__Task instructions__: The result should be an exact copy of only the lines from the one with "The width and height of the screenshot is (1371, 896)." through the last line of the data below, with pictures omitted.

__Data to examine__:

--------------------------------------------------

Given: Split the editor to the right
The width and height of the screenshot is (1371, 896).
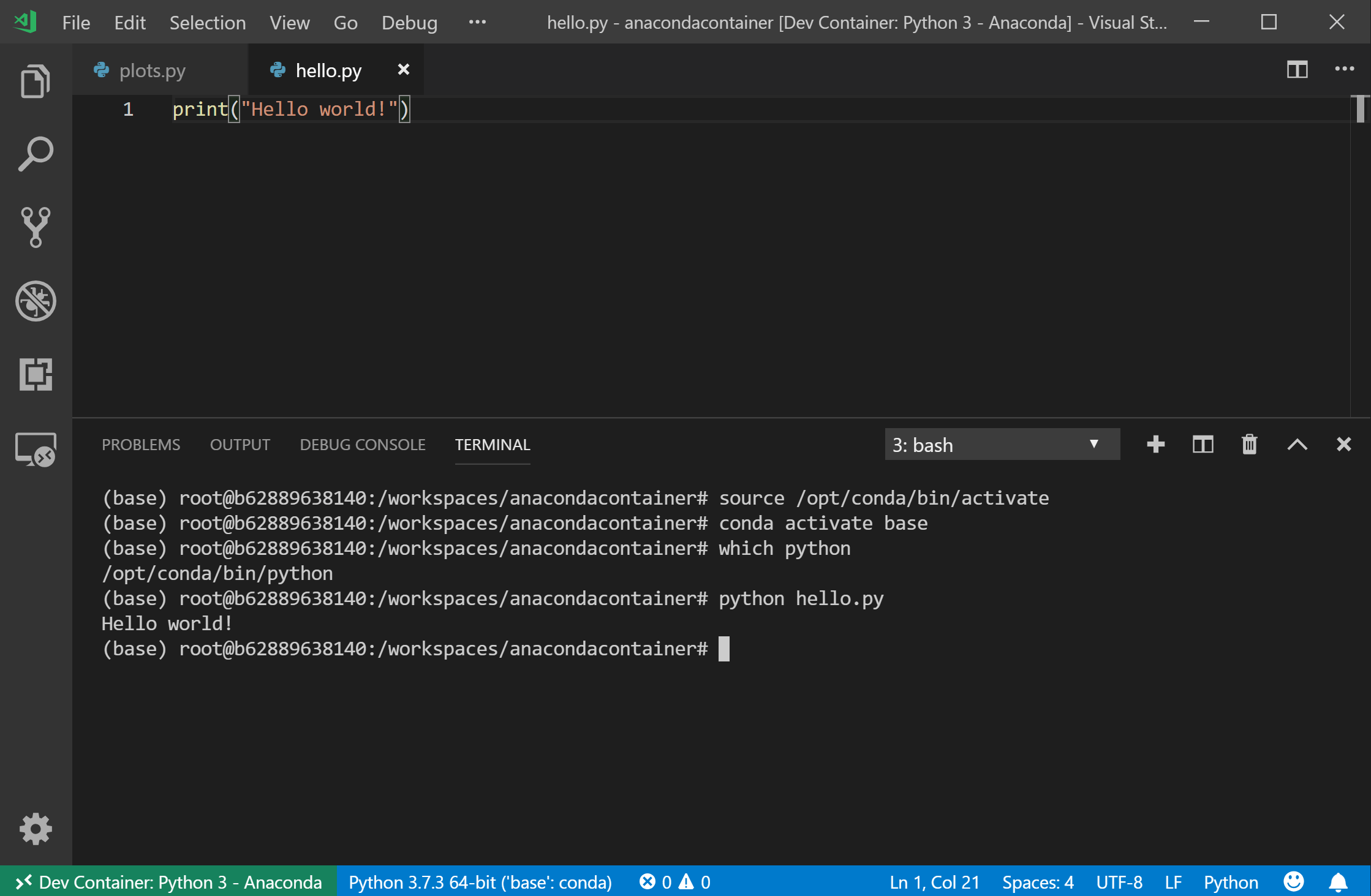Looking at the screenshot, I should tap(1297, 69).
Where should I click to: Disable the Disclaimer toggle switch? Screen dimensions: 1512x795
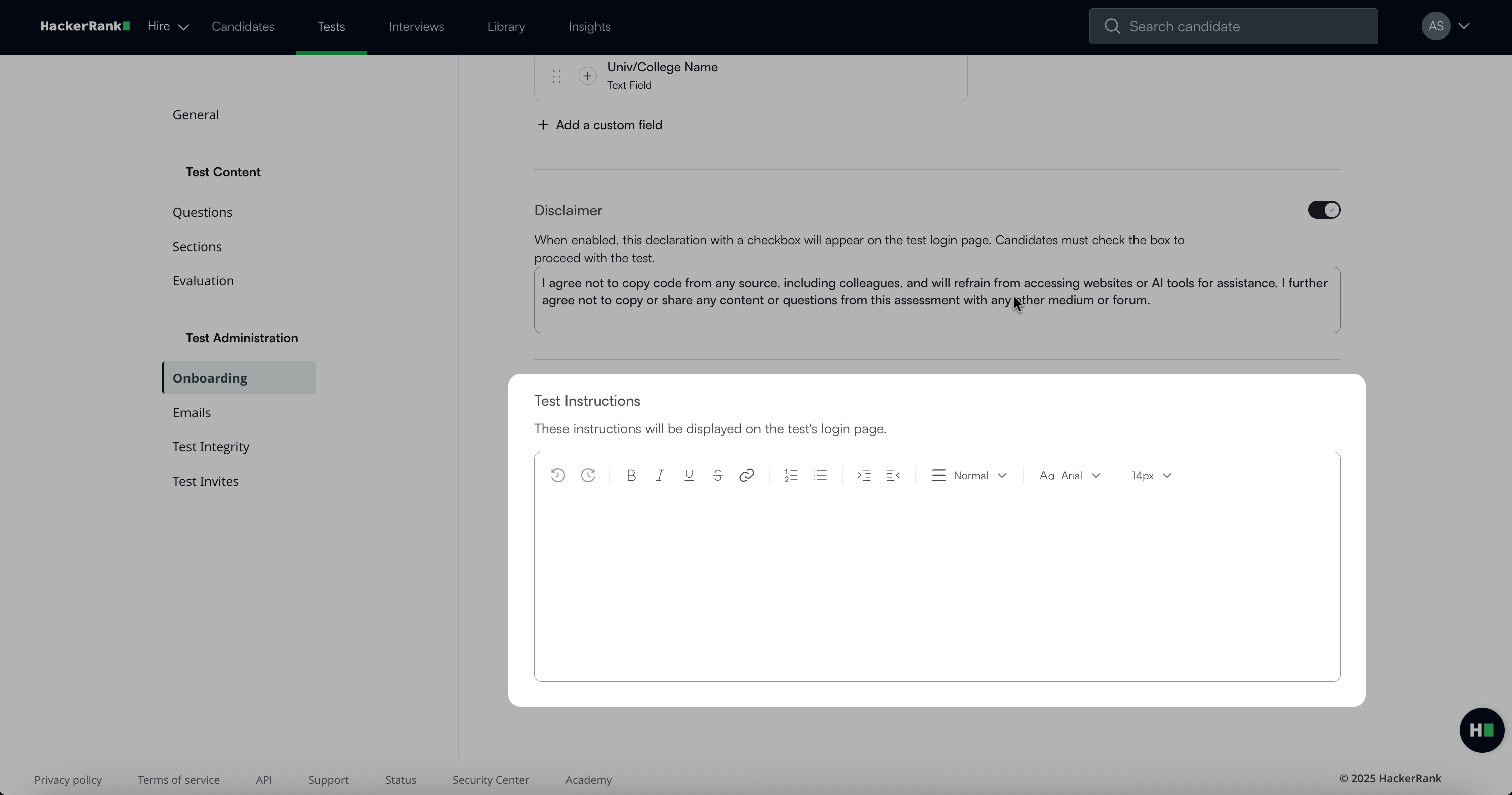(1324, 210)
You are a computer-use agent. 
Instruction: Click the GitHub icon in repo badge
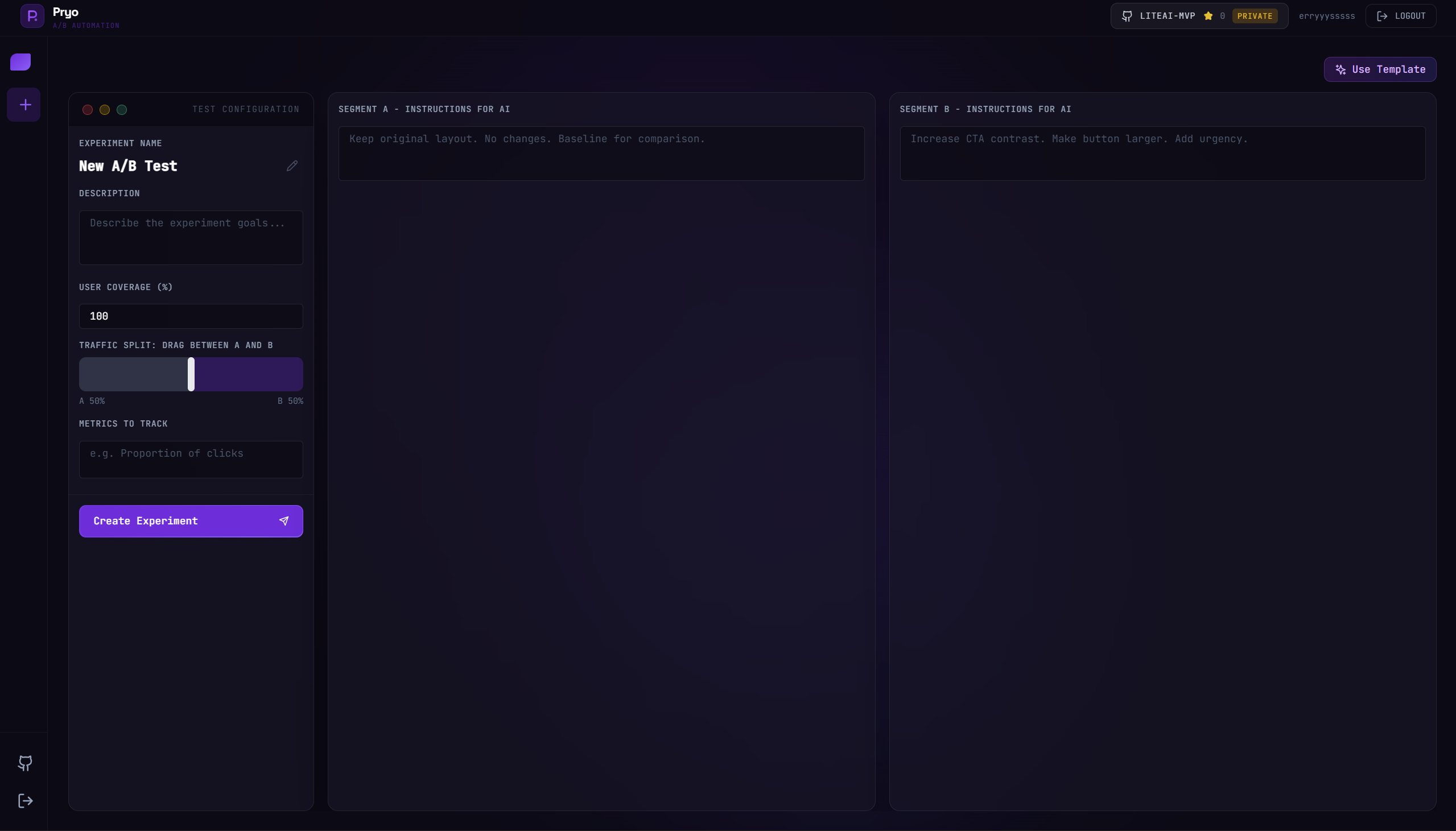point(1127,16)
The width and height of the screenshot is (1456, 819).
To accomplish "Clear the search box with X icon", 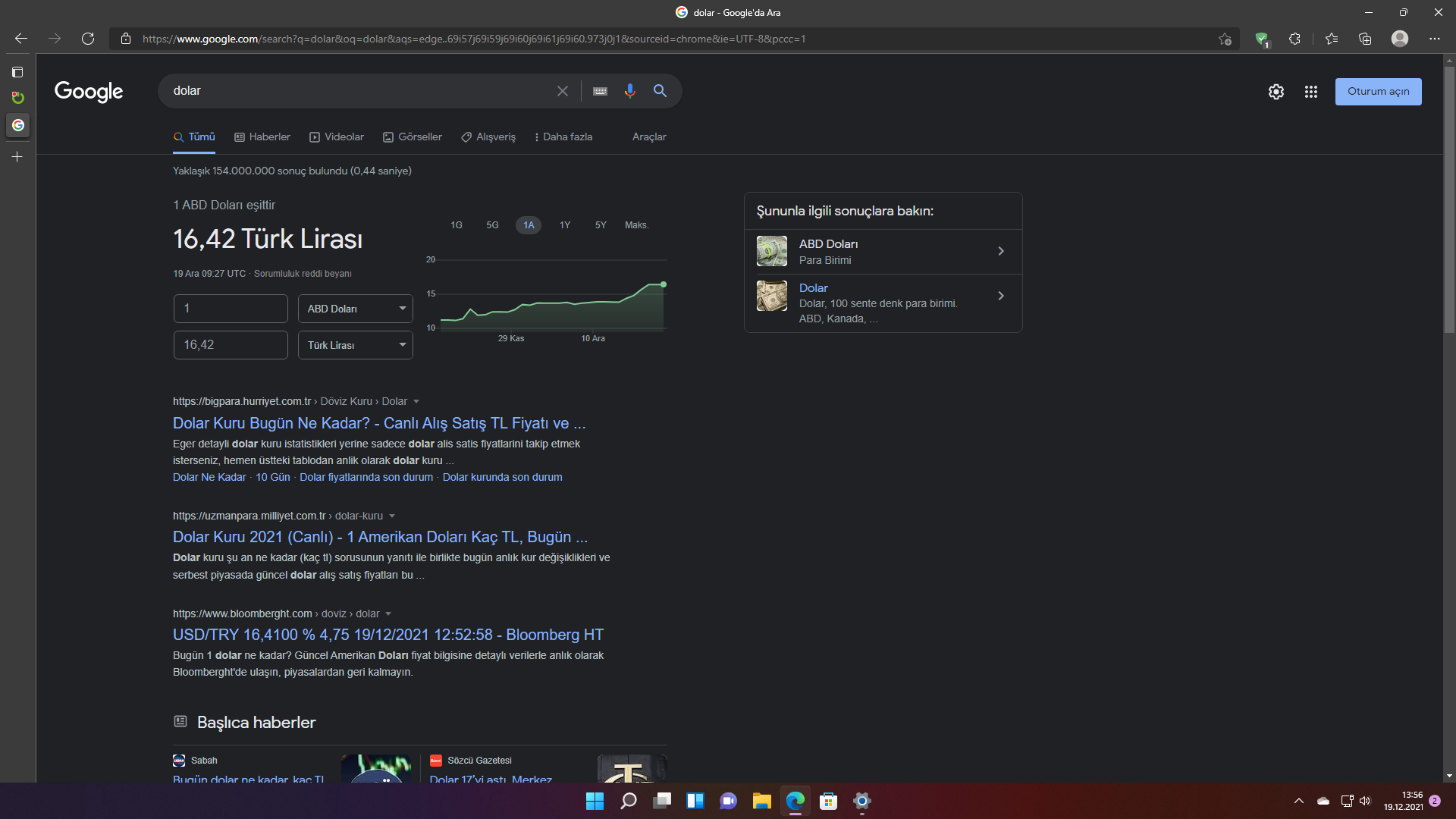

--------------------------------------------------

__Answer below__:
The width and height of the screenshot is (1371, 896).
Looking at the screenshot, I should tap(1297, 69).
Where should I click to: Disable the Disclaimer toggle switch? Screen dimensions: 1512x795
(1324, 210)
You are a computer-use agent. 
Instruction: Click the GitHub icon in repo badge
point(1127,16)
The width and height of the screenshot is (1456, 819).
To accomplish "Clear the search box with X icon", 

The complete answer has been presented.